**Work to do**
Reproduce the rows below word for word, beginning at the line containing "You are a computer-use agent. Viewport: 750px" and ending after the line containing "click(340, 39)".

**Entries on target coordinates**

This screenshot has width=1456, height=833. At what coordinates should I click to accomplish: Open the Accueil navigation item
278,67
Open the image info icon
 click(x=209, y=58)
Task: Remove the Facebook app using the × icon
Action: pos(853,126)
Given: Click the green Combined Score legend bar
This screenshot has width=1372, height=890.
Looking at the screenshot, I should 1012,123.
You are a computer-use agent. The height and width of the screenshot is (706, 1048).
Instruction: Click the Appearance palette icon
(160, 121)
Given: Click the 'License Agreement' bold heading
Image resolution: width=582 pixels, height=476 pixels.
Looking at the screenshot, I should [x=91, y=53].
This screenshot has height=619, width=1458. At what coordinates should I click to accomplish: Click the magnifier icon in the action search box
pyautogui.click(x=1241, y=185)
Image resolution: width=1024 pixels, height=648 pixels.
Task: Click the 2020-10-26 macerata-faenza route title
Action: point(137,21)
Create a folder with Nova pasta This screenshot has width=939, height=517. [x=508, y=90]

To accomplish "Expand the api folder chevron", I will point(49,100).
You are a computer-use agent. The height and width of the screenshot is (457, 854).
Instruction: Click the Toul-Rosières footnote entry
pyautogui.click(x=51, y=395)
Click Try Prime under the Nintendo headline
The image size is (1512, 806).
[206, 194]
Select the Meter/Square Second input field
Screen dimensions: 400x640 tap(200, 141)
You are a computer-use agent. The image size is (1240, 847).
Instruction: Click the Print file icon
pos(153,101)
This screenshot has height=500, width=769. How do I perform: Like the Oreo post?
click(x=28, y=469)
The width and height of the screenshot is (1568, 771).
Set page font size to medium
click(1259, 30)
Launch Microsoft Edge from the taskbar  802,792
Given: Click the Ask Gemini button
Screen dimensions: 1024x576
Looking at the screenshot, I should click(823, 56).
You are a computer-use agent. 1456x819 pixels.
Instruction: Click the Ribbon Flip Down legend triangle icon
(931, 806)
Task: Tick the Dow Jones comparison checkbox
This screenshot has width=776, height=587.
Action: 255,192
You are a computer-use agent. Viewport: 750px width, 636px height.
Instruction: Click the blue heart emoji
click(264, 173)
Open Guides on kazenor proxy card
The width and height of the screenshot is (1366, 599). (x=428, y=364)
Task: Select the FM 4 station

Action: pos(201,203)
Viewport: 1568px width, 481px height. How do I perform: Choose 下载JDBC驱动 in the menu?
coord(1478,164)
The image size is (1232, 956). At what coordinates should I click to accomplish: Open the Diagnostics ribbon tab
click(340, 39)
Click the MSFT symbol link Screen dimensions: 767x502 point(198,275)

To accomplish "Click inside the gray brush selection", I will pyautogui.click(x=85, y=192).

**Exercise output**
You are a computer-use agent. Viewport: 750px width, 636px height.
Instruction: Click the blue heart emoji
click(264, 173)
Open Guides on kazenor proxy card
The width and height of the screenshot is (1366, 599). (x=428, y=364)
Task: Select the FM 4 station

Action: pos(201,203)
Viewport: 1568px width, 481px height. How do I perform: Choose 下载JDBC驱动 in the menu?
coord(1478,164)
The image size is (1232, 956). At what coordinates should I click to accomplish: Open the Diagnostics ribbon tab
click(340, 39)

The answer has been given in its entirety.